--- START DATA PROVIDED ---

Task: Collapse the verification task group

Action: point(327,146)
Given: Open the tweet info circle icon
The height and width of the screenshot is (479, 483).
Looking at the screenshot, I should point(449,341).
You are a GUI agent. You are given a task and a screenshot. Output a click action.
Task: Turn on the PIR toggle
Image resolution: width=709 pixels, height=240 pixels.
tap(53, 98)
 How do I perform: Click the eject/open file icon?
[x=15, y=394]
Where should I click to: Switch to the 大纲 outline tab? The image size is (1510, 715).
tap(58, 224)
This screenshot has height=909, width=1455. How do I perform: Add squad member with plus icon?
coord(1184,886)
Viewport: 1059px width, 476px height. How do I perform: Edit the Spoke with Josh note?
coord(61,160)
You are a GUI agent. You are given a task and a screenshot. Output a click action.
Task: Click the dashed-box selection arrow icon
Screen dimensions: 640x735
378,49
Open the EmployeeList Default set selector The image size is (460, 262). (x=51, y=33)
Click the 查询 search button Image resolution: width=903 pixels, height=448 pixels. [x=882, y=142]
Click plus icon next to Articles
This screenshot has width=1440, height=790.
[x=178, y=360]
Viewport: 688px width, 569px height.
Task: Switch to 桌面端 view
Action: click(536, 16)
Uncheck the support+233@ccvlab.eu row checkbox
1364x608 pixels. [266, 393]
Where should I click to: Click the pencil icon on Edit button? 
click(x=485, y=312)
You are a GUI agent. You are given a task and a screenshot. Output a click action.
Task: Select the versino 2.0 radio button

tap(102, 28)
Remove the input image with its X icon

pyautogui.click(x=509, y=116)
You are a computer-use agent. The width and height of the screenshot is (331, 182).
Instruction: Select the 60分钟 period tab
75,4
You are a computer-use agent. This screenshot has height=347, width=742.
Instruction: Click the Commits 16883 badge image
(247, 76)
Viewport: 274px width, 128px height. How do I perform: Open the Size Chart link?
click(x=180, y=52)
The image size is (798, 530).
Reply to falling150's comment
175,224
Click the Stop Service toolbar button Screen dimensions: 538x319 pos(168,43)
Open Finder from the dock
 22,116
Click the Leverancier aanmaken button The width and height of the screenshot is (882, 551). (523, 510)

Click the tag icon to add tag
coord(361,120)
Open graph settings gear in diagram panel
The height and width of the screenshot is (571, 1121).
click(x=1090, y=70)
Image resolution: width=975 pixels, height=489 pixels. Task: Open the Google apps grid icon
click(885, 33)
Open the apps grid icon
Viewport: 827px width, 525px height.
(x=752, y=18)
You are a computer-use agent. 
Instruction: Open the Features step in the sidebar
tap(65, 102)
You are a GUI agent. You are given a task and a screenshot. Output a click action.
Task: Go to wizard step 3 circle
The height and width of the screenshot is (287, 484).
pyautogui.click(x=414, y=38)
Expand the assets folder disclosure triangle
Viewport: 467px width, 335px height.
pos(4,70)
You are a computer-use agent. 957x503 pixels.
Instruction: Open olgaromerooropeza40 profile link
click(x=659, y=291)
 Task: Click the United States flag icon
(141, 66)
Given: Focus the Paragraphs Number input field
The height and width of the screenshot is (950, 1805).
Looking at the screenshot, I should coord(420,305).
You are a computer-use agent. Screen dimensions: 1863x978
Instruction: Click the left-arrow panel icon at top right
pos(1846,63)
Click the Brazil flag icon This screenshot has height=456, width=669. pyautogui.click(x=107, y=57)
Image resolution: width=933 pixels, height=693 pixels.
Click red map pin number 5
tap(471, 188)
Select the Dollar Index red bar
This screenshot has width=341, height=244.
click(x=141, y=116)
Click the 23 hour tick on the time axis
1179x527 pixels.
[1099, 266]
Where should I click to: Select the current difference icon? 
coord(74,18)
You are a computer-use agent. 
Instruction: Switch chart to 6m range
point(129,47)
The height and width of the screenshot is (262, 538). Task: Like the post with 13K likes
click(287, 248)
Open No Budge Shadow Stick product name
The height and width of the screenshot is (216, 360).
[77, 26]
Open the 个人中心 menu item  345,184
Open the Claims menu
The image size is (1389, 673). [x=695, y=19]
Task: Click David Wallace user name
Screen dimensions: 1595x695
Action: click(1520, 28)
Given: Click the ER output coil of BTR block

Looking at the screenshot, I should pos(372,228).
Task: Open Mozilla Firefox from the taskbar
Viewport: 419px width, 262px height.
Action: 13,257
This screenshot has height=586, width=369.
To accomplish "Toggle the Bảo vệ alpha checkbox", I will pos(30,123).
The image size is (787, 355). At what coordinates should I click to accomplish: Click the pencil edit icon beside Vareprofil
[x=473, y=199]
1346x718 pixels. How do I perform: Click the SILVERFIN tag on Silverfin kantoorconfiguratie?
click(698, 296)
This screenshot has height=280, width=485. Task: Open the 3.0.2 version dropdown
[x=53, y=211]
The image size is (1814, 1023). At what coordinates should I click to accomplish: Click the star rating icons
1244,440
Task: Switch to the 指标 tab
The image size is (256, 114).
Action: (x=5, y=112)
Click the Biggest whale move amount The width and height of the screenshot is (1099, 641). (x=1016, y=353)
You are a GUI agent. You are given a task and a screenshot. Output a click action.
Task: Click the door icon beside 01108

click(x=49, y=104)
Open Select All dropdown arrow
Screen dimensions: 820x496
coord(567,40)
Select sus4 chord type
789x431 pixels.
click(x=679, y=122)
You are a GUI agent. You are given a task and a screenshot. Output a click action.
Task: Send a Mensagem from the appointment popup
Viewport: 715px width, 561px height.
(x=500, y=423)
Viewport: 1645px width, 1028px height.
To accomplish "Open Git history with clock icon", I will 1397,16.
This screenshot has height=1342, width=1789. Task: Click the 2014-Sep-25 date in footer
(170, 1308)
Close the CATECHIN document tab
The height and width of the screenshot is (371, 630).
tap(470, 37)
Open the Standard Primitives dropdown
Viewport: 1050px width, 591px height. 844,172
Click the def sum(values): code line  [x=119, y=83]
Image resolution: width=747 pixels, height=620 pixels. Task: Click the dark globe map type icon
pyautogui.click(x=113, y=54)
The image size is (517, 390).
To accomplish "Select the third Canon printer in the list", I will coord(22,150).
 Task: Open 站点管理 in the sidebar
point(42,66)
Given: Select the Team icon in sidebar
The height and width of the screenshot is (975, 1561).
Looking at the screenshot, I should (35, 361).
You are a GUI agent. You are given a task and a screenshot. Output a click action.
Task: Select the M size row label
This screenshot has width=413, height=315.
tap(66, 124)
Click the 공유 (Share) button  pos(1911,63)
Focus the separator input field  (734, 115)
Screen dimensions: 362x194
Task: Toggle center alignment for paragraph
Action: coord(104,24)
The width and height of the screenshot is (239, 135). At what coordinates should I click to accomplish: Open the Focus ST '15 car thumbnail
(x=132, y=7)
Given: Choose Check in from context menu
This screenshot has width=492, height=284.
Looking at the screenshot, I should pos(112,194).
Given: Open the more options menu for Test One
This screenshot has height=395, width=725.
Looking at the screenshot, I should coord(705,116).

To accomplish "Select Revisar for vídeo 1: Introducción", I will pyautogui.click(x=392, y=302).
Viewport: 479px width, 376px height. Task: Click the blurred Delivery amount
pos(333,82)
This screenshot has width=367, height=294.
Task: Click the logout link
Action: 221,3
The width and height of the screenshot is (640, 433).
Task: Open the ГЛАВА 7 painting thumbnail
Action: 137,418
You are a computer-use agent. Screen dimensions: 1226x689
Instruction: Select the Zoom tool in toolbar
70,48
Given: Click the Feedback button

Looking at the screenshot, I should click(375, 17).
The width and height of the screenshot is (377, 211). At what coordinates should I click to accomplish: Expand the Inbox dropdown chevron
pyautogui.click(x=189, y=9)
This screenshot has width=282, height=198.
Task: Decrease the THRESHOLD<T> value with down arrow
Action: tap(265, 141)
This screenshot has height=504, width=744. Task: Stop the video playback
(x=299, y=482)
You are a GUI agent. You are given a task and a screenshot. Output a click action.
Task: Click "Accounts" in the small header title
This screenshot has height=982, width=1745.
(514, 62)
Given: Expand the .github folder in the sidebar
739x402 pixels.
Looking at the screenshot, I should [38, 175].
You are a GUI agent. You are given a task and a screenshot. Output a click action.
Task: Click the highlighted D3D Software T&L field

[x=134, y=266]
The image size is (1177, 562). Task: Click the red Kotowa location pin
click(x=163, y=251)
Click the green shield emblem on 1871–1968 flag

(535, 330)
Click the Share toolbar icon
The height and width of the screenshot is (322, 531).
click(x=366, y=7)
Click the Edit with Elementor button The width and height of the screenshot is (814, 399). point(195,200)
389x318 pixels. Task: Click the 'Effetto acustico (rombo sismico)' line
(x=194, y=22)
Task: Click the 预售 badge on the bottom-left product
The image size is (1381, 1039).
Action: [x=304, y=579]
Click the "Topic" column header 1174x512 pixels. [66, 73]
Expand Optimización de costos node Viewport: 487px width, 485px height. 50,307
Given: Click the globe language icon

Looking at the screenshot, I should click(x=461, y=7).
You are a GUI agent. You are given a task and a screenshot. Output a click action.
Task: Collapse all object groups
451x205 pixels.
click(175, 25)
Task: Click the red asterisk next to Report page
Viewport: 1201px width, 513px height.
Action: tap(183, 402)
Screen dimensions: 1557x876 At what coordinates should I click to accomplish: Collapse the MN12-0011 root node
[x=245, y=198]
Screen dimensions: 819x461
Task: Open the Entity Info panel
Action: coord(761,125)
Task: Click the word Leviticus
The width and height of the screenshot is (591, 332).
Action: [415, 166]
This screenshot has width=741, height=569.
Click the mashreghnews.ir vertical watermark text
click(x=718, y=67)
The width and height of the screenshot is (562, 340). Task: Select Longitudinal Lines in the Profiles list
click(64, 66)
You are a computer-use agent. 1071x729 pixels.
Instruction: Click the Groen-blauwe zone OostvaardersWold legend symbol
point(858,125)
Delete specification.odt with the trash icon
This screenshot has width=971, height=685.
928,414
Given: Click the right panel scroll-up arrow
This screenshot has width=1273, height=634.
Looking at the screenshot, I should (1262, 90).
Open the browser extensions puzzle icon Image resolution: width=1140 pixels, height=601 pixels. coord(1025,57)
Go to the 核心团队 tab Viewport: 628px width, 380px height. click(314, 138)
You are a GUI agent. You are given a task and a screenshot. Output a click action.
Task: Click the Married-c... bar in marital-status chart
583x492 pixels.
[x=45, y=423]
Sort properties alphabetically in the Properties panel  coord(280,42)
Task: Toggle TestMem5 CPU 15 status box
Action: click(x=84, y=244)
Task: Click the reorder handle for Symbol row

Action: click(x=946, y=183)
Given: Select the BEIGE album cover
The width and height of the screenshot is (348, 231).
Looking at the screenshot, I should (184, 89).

--- END DATA PROVIDED ---

• **SET TASK**
Turn the part that opens with the line containing "Click the Stop" and closes with the line containing "click(x=1090, y=70)" into a Markdown table with the columns Row and Line, numbering each row and leaving out blank lines.

• **SOLVED PROBLEM**
| Row | Line |
|---|---|
| 1 | Click the Stop Service toolbar button Screen dimensions: 538x319 pos(168,43) |
| 2 | Open Finder from the dock |
| 3 |  22,116 |
| 4 | Click the Leverancier aanmaken button The width and height of the screenshot is (882, 551). (523, 510) |
| 5 | Click the tag icon to add tag |
| 6 | coord(361,120) |
| 7 | Open graph settings gear in diagram panel |
| 8 | The height and width of the screenshot is (571, 1121). |
| 9 | click(x=1090, y=70) |